I recently got a rotary table with a 3 jaw tru set chuck on it, I was a bit apprehensive about getting the one with the chuck instead of the table. I'm really glad I got the one I did as it has been way more useful & versatile than the other, I use it almost every time I make a project. It does tons more than I thought and is very precise. I may get another with a table but for now it has really done everything I've asked of it.

What is your "surprising" "Go to" tool/accessory?


----------



## bcall2043 (Dec 6, 2012)

Charley Davidson said:


> ...........What is your "surprising" "Go to" tool/accessory?

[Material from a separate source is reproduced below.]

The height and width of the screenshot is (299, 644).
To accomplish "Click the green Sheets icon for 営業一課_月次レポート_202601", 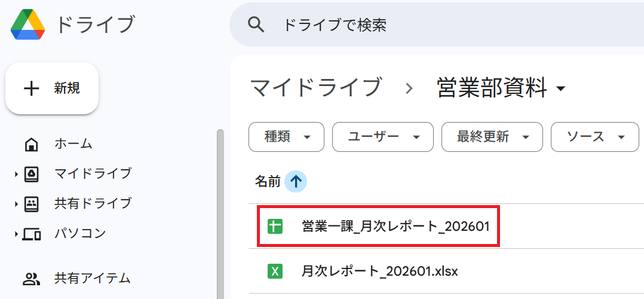I will tap(275, 227).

A cold beer, but not really surprising is it?:nuts::lmao:

Benny
The Orphanage Never Closes


----------



## OlCatBob (Dec 7, 2012)

I'm more of a "coffee guy" myself, I can't imagine me in the shop with a couple beers under my belt. I have a hard enough time sober...
Bob


----------



## dickr (Dec 8, 2012)

Gad ! Two guys from Tennessee and not one mention of Jack Daniels ? After hours of coarse.

dickr


----------



## GK1918 (Dec 11, 2012)

Back releif is called Ginger Brandy.


----------



## corey607 (Dec 20, 2012)

My go to tool is my ball peen hammer. If that doesn't work then i know i have an electrical problem.:lmao:


----------



## November X-ray (Dec 20, 2012)

My go to accessory is the pantry, especially if it contains a celophane wrapped sugar coated delicacy!


----------



## swatson144 (Dec 20, 2012)

November X-ray said:


> My go to accessory is the pantry, especially if it contains a celophane wrapped sugar coated delicacy!



Uh oh! Harbor freight just bought Hostess. Twinkies will now be hollow.

Steve


----------